Were you disappointed when you heard the outcome of Mr. Berzins’ decision?
My family was definitely happy. My wife never wanted me to be prime minister. This is too much away from the family. But it was one of the expectations.
This means more time for your family? Do you feel you can put your feet up, so to speak, and take a little rest, or does it mean more work for you now?
I think at this moment I would probably have a few weeks of more time, I think it’s important because it’s very difficult to work in politics if you do not have a family, and I think people frequently do not understand or do not want to understand that the political environment is a very harsh environment. It’s not an easy labor work.
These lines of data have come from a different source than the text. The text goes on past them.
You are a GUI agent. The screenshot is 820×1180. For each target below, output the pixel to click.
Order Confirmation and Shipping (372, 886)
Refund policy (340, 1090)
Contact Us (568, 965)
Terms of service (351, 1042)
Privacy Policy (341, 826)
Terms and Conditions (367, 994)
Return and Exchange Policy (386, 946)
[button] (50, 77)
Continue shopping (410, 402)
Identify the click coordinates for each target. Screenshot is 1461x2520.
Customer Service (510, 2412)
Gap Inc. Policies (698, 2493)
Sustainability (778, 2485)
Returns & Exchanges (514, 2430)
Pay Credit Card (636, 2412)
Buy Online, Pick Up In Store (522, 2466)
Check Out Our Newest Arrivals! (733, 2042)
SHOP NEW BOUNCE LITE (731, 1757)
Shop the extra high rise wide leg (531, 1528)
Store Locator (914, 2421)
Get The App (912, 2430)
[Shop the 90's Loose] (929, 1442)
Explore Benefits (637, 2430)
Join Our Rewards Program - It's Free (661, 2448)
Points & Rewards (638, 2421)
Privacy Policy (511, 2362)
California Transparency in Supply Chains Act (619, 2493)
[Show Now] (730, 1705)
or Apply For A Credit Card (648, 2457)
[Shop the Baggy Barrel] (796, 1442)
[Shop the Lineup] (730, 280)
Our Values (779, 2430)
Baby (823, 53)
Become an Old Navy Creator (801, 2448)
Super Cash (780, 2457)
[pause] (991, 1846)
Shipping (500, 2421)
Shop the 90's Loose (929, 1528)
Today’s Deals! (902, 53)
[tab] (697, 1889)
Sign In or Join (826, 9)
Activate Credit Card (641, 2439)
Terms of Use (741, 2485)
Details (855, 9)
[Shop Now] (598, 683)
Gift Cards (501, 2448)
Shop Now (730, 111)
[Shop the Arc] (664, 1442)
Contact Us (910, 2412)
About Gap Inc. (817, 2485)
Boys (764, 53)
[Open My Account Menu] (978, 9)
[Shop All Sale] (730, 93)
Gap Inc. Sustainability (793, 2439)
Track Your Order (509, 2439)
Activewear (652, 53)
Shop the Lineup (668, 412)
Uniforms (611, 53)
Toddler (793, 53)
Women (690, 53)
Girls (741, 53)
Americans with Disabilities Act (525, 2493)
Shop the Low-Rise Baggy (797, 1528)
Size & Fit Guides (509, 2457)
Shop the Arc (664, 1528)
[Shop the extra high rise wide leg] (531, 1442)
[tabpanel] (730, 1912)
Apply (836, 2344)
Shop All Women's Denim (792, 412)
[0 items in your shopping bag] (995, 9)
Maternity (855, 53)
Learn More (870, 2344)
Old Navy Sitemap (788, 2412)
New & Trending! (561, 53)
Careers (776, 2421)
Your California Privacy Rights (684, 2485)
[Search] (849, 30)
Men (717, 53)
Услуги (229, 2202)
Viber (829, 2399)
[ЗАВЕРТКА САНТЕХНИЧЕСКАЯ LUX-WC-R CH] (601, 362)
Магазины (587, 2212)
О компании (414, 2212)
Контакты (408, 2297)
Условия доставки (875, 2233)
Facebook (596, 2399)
It’s now a tradition to criticize politicians, they are doing bad, but I have always answered to people: if you can do these things better, please don’t sit at home. Just come, join and do it better. But if you can’t do this, then at least in your criticism try to be constructive. And I think one of the biggest problems in Latvia society is still that we are a young democracy, we don’t fully understand how we can use democracy, and I very much also hope that Latvians could have enough knowledge to understand how important is the European Union in their lives. We are now going through very difficult times in Europe, and the questions and criticism of the European Union are all around. It’s very easy to deconstruct what was constructed for 50 years after the Second World War. The question is, what will we get as an alternative? For Britain, there is maybe some kind of alternative. I’m afraid, for the Baltic countries, the only alternative if the European Union fails is to go eastwards, and this is not what I can afford to support.
It looks like Raimonds Vejonis will be the new defense minister. That’s who the Greens and Farmers have put forward. Do you know Mr. Vejonis? Could you give an assessment on whether he will be a good defense minister for Latvia?
It depends on many factors. I know him quite well, and I had a short talk with him about the future of our defense and our Defense Ministry. Let’s put it like this, I hope he will be open to my suggestions and if there is a need I will be ready to support him.